Chaque spire de ce livre, qu’il s’agisse de la création de l’univers, de la polémique, de la différence des sexes, du pouvoir, de la diaspora, des rapports entre la voix et la lettre, de l’habit ou de la métaphore, sera donc envisagée dans son intrication intime avec l’activité scripturaire, elle-même tressage de lettres, mélange, entrelacs, impurification de signifiants sagement dissociés dans le trésor langagier que l’écrivain a charge de manier, d’altérer, d’infinitiser avec opiniâtreté et, idéalement, béatitude. Ainsi l’écrivain est-il fondamentalement un rhapsode, troubadour antique qui se déplaçait d’une cité l’autre pour psalmodier des fragments homériques notamment, qu’il assemblait comme pièces d’étoffe et d’où lui vint son nom, rhapsôdos signifiant à la lettre : qui coud ensemble des chants. Chez Homère, si l’avisé Ulysse est l’archétype du héros – il est « héros d’endurance » écrit-il, « pour jouer sur les mots, jamais en son esprit les ruses ne manquaient » (Chant XIII) –, Pénélope pour sa part, laborieusement penchée sur son infini tissage, occupe la place discrète de l’auteur : n’est-ce point avec le terme exécré d’un ouvrage d’amour que la plus sage des femmes s’ingénie à en découdre ?
Pourquoi alors privilégier la pensée juive ? Parce qu’elle est mienne, simplement, et qu’elle se trouve largement méconnue en regard de sa portée littéraire et spirituelle. Si le premier badaud venu a entendu une fois au moins prononcer les noms de Confucius, du Kâma-sûtra ou de Bouddha…, Rachi en revanche, le Midrach, le Zohar (pour ne citer que les moins inconnus parmi une foule de noms sans nombre), cela reste de l’hébreu. N’était la sobre et majestueuse intervention contemporaine d’Emmanuel Lévinas, nul aujourd’hui ne se douterait, dans ce pays, de l’existence d’une pensée foncièrement géniale dans cette tradition, hormis quelques esprits fantasques, isolés, inouïs.
Lévinas a précisément défini dans Difficile liberté le génie de ces écrits, longuement élaborés en une extirpation fulgurante hors la loi tyrannique des « siècles hideux » (Mallarmé), textes que n’englobe pas l’événement mais qui s’y arc-boutent pour s’ébrouer de l’Histoire et lui livrer combat : « La pensée des docteurs du Talmud procède d’une réflexion assez radicale pour satisfaire aussi aux exigences de la philosophie. C’est cette signification rationnelle qui a été l’objet de notre recherche. Les formules laconiques et les images, les allusions et presque les « clins d’œil », dans lesquels cette pensée s’exprime dans le Talmud, ne peuvent livrer leur sens que si on les aborde à partir des problèmes concrets et des situations concrètes de l’existence, sans se soucier des anachronismes apparents que l’on commet ainsi. Ceux-ci ne peuvent choquer que les fanatiques de la méthode historique, lesquels professent qu’il est interdit à la pensée géniale d’anticiper le sens de toute expérience et que non seulement existent des mots imprononçables avant qu’un certain temps ne soit venu ; mais qu’existent aussi des pensées impensables avant que leur temps ne s’accomplisse. Nous partons de l’idée que la pensée géniale est une pensée où tout a été pensé, même la société industrielle et la technocratie moderne. »

Entrées fournies:

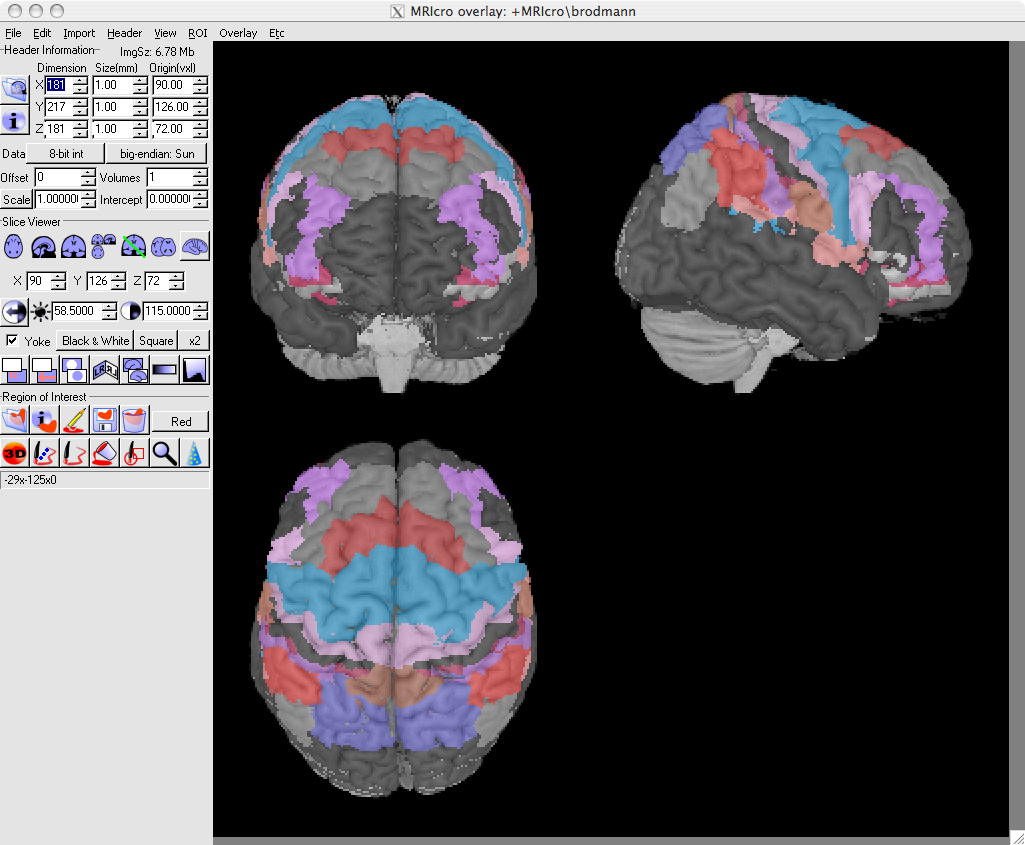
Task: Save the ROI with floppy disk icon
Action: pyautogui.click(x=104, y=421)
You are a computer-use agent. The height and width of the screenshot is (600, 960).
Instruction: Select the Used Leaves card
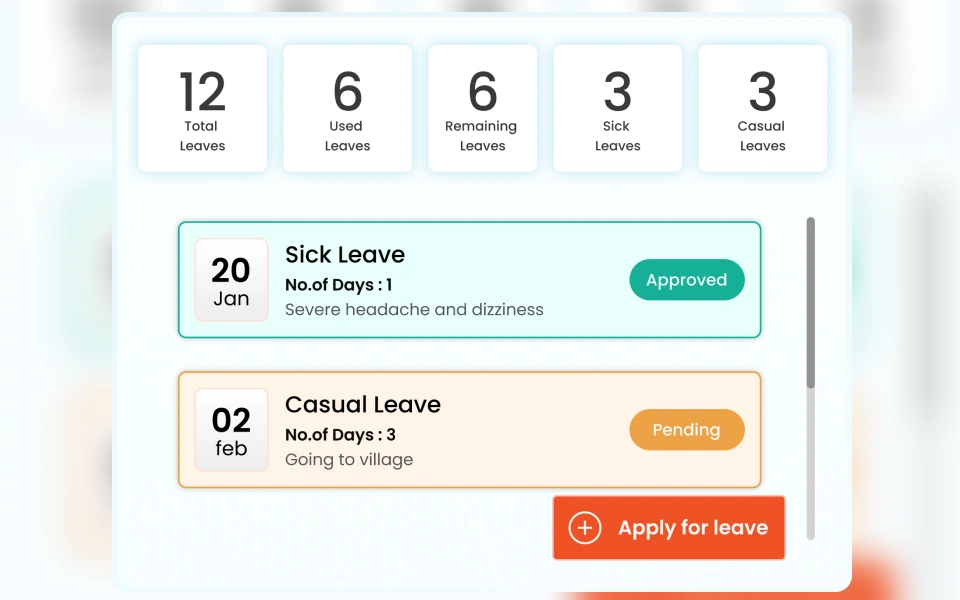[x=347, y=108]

Objectifs:
1 > Pour chacune des affirmations suivantes, dites si elle concorde avec le texte sur l'écrivain et la pensée juive, par oui ou non, en citant mot pour mot les termes décisifs. (a) Le mot rhapsôdos signifie littéralement « qui coud ensemble des chants ». (b) Selon ce texte, les noms de Rachi et du Zohar sont aussi familiers au premier badaud venu que celui de Bouddha. (c) Chez Homère, c'est Pénélope qui occupe la place de l'auteur.
2 > Veuillez poursuivre le texte sur l'écrivain et la pensée juive à partir de sa dernière phrase.

Résultats:
1 >
(a) Oui : « rhapsôdos signifiant à la lettre : qui coud ensemble des chants ».
(b) Non : « Rachi en revanche, le Midrach, le Zohar (pour ne citer que les moins inconnus parmi une foule de noms sans nombre), cela reste de l’hébreu ».
(c) Oui : « Pénélope pour sa part, laborieusement penchée sur son infini tissage, occupe la place discrète de l’auteur ».

2 >
J’ai voulu chanter les vingt énormes ruches rougeoyantes de mots du Talmud, vrombissants tomes d’une encyclopédie rédigée dans une bizarre langue vivante, rigoureuse comme un philosophe grec, profonde comme un taoïste chinois, sensuelle comme un théologien catholique, scandaleuse comme un hérétique espagnol, enivrante comme l’arabesque d’un soufi, peuplée, à l’instar d’un roman picaresque, d’une cohorte de héros attachants, merveilleuse comme un fable persane, ensanglantée comme un chant homérique, illisible comme une logorrhée irlandaise, perspicace comme un penseur viennois, brillante comme son successeur français, et subtile et drôle comme une simple réplique d’Isaac Bashevis Singer.
N’attendez guère l’orthodoxie. La rhapsodie qui s’engage ici n’est « talmudique » qu’autant qu’elle regorge de failles et de contradictions. S’en plaindre, c’est n’avoir pas entendu la voix qui les annonce, ces imperfections, qui les aime, s’y observe, et sourit de qui croit y échapper. Le secret est dans la voix, dans le sourire, dans l’hélice de joie du morcellement. Lisez cette voix comme bon vous semble, l’important est que ça vous semble bon. Jouissez-en ou bien laissez-la, elle n’a besoin de personne, elle n’appelle pas, elle chante.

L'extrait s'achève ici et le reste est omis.